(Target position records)
————

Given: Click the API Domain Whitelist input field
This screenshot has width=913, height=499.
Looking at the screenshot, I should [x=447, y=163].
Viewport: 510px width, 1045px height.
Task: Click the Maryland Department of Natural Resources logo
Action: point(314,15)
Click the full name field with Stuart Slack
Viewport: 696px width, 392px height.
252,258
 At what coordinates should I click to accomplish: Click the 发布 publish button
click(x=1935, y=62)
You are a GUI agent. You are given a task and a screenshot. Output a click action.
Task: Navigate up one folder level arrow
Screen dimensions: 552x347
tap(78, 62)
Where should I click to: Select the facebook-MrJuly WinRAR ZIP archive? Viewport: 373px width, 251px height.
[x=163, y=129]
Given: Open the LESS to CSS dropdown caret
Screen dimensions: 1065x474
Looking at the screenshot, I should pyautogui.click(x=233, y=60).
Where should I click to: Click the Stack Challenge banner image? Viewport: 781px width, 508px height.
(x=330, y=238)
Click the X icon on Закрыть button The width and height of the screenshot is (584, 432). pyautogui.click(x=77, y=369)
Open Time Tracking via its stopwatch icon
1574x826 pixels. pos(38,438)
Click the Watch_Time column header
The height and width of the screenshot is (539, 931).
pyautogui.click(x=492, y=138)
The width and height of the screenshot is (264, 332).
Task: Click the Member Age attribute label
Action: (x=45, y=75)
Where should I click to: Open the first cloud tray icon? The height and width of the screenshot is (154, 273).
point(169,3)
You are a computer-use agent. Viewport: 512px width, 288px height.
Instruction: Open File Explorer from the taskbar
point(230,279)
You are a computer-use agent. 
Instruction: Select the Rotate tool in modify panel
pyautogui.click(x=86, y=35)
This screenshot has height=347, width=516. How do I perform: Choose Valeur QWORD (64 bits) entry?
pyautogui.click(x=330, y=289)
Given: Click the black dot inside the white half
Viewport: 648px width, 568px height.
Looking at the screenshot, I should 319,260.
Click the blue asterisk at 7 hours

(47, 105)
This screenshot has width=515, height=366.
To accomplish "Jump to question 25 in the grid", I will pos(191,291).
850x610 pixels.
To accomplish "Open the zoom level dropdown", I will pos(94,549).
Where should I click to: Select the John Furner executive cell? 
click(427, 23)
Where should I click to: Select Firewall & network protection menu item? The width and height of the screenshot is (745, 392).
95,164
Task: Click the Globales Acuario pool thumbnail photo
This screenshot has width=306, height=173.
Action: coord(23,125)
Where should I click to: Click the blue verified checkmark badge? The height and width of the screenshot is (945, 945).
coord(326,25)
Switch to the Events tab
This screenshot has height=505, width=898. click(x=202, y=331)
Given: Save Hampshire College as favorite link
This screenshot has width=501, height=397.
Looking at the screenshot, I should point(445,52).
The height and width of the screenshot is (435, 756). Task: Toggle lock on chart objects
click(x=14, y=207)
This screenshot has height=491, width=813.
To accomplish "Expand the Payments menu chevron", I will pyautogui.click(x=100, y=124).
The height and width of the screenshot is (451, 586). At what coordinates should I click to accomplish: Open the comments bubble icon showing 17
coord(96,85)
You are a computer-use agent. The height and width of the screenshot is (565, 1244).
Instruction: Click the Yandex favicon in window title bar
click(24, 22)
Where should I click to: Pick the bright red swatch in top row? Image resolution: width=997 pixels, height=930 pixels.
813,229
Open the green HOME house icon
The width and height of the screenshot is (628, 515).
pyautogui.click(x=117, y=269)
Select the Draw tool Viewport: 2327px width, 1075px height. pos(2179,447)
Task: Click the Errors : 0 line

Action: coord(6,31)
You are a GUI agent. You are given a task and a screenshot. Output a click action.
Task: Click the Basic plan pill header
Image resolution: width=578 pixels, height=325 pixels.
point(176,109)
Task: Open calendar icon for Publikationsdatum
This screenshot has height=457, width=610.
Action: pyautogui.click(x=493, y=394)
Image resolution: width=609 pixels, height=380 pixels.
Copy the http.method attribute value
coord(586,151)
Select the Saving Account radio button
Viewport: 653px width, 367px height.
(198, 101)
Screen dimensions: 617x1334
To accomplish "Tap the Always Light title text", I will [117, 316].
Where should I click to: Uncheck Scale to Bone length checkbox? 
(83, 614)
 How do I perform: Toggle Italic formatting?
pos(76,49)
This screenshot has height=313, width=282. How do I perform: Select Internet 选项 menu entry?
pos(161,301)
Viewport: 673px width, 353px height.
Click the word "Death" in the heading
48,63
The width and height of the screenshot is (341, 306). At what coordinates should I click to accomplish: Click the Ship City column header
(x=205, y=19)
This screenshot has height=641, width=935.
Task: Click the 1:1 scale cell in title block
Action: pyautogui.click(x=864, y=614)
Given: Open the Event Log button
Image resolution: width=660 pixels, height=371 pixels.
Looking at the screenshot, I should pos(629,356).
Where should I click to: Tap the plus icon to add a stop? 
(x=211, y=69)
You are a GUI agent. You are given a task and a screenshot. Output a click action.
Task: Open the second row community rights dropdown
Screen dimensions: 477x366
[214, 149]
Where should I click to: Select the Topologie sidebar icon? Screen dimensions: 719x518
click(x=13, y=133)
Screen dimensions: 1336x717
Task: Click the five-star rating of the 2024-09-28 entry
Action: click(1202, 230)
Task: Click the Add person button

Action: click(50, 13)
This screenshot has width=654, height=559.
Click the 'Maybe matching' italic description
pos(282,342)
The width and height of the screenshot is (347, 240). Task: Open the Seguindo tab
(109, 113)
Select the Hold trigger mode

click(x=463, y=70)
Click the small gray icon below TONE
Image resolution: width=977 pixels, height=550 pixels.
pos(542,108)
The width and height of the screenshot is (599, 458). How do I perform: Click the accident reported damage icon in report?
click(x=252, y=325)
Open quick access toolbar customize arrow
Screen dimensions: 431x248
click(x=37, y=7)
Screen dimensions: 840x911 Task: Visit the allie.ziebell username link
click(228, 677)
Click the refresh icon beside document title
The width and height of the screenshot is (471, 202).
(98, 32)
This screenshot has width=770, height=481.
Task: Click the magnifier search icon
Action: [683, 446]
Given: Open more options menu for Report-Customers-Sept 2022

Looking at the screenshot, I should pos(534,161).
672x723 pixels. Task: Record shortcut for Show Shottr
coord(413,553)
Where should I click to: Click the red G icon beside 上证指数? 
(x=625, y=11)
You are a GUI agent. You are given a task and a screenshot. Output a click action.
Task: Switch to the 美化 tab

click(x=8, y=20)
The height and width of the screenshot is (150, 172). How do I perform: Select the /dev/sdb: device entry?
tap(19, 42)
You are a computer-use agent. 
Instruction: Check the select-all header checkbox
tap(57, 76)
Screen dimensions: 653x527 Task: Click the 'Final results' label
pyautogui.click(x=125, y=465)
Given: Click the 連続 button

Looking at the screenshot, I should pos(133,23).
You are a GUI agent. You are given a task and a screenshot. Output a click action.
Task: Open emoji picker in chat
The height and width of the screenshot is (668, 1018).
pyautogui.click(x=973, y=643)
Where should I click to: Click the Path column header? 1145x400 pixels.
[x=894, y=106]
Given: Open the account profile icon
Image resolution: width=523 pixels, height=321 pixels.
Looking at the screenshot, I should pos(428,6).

————

• _Aim of the exercise_: Quote the lines of the material above word for word, beginning at the line that contains "This screenshot has height=491, width=813." and stopping after the line that contains "Action: pyautogui.click(x=864, y=614)".

• _Worked answer_:
This screenshot has height=491, width=813.
To accomplish "Expand the Payments menu chevron", I will pyautogui.click(x=100, y=124).
The height and width of the screenshot is (451, 586). At what coordinates should I click to accomplish: Open the comments bubble icon showing 17
coord(96,85)
You are a computer-use agent. The height and width of the screenshot is (565, 1244).
Instruction: Click the Yandex favicon in window title bar
click(24, 22)
Where should I click to: Pick the bright red swatch in top row? Image resolution: width=997 pixels, height=930 pixels.
813,229
Open the green HOME house icon
The width and height of the screenshot is (628, 515).
pyautogui.click(x=117, y=269)
Select the Draw tool Viewport: 2327px width, 1075px height. pos(2179,447)
Task: Click the Errors : 0 line

Action: coord(6,31)
You are a GUI agent. You are given a task and a screenshot. Output a click action.
Task: Click the Basic plan pill header
Image resolution: width=578 pixels, height=325 pixels.
point(176,109)
Task: Open calendar icon for Publikationsdatum
This screenshot has height=457, width=610.
Action: pyautogui.click(x=493, y=394)
Image resolution: width=609 pixels, height=380 pixels.
Copy the http.method attribute value
coord(586,151)
Select the Saving Account radio button
Viewport: 653px width, 367px height.
(198, 101)
Screen dimensions: 617x1334
To accomplish "Tap the Always Light title text", I will [117, 316].
Where should I click to: Uncheck Scale to Bone length checkbox? 
(83, 614)
 How do I perform: Toggle Italic formatting?
pos(76,49)
This screenshot has height=313, width=282. How do I perform: Select Internet 选项 menu entry?
pos(161,301)
Viewport: 673px width, 353px height.
Click the word "Death" in the heading
48,63
The width and height of the screenshot is (341, 306). At what coordinates should I click to accomplish: Click the Ship City column header
(x=205, y=19)
This screenshot has height=641, width=935.
Task: Click the 1:1 scale cell in title block
Action: pyautogui.click(x=864, y=614)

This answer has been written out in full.